The Story
Why it exists.
The beginning
Amati arrived in 2013 as Evaflor's answer to a specific kind of modern woman. Not the one demanding attention the moment she enters a room, the one who already has it, and doesn't need the fragrance to make that case. The house, founded in 1983 by Albert Bonan, had spent three decades building a catalogue of composed, contemporary scents for both men and women. Amati fits directly into that lineage: elegant without being ornate, assured without being loud. The name itself, musical, unhurried, signals the fragrance's intention. Not a statement. A presence.
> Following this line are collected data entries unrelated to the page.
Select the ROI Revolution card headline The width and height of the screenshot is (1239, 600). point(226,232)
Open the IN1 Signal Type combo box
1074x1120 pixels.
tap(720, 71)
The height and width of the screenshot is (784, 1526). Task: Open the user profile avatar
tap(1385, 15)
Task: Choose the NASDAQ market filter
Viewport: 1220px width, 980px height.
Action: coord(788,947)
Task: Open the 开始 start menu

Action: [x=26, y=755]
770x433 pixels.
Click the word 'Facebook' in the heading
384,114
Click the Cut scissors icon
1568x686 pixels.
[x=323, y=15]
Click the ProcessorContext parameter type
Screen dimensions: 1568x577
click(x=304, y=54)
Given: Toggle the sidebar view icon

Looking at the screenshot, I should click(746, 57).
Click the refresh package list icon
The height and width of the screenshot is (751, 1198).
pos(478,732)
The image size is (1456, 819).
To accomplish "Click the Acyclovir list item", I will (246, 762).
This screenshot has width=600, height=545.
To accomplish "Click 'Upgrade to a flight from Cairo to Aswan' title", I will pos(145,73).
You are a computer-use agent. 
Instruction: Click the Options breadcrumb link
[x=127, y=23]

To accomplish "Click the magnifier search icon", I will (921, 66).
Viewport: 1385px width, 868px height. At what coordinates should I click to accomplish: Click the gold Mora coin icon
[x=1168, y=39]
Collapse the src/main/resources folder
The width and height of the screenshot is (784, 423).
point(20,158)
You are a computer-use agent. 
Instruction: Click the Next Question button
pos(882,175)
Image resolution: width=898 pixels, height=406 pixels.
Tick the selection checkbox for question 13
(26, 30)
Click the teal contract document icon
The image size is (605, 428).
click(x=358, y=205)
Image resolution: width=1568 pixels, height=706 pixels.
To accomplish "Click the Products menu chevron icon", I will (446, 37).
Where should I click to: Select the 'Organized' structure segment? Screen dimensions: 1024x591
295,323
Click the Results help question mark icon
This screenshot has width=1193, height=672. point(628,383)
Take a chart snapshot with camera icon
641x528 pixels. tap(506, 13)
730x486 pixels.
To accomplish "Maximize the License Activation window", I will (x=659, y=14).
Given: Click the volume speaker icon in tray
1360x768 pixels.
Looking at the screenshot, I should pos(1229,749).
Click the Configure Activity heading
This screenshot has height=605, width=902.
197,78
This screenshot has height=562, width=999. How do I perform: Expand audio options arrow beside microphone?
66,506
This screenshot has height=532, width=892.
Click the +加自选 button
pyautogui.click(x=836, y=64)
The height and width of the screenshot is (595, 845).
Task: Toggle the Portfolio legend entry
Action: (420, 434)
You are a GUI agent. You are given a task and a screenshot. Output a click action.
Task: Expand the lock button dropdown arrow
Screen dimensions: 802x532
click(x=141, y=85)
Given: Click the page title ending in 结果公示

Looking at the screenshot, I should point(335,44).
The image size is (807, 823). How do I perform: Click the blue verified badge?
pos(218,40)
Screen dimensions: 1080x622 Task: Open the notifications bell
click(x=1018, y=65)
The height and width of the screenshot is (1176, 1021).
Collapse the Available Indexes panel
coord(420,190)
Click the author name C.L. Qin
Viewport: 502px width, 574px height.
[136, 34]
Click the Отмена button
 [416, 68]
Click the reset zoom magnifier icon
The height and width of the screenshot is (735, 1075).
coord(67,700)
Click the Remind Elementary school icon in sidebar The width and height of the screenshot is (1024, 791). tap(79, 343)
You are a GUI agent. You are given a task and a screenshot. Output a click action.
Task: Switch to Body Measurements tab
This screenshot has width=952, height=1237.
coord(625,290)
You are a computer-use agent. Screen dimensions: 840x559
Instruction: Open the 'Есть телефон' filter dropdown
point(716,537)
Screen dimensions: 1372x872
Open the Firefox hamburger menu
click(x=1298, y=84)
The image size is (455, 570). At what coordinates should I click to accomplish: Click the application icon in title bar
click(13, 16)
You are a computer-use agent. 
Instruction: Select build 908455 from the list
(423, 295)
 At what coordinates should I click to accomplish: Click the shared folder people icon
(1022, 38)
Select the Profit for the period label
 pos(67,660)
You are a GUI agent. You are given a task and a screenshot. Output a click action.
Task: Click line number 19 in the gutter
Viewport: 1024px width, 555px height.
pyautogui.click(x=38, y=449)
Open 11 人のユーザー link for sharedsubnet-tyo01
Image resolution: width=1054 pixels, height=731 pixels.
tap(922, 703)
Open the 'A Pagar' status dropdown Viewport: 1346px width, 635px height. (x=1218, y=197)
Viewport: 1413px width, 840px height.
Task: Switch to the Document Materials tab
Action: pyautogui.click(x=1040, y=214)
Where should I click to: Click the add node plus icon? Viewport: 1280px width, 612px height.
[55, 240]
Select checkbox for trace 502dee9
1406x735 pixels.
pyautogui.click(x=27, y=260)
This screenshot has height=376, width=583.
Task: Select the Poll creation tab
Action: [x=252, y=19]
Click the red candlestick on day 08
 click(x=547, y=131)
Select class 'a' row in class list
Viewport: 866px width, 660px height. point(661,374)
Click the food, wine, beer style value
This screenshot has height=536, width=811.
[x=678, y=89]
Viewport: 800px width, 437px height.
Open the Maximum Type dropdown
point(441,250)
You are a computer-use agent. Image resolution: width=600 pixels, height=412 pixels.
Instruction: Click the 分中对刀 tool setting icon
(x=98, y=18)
What makes the Amati structure interesting is how deliberately it refuses to choose between freshness and warmth. Melon and lotus in the top are aquatic in the truest sense, not ozone or sea salt, but the sensation of something cool and still. Cyclamen bridges that opening into the white floral heart, where lily of the valley and peony add a powdery softness that feels intimate rather than sweet. The base is where the house's French sensibility shows: sandalwood and cedar anchor the musk and amber into something dry and lasting, a quiet warmth that stays close to the skin long after the initial freshness has softened.
The evolution
Melon opens first, cool, slightly sweet, the wet-shine of fruit at the edge of ripeness. Lotus arrives within minutes, pushing the composition toward something aquatic and meditative. The cyclamen is the quiet transition layer, bridging the watery opening into the floral heart without fanfare. Peony and lily of the valley bloom next, taking their time, adding a powdery softness that shifts the energy from fresh to intimate. By the second hour, sandalwood has begun its work. The base isn't loud, it's the moment you realize the fragrance is still there. Cedar adds structure. Musk keeps it warm and human. Amber holds everything in place for hours after, close and quiet, the kind of drydown you catch on your own wrist before anyone else does.
Cultural impact
Amati occupies a quiet corner of the fragrance landscape. It's the kind of scent someone reaches for when she's tired of performance, when she wants something present without being pushy. Evaflor's positioning as an understated alternative to more heritage-driven houses gives Amati a specific appeal: it speaks to a wearer who finds confidence in refined taste rather than brand recognition.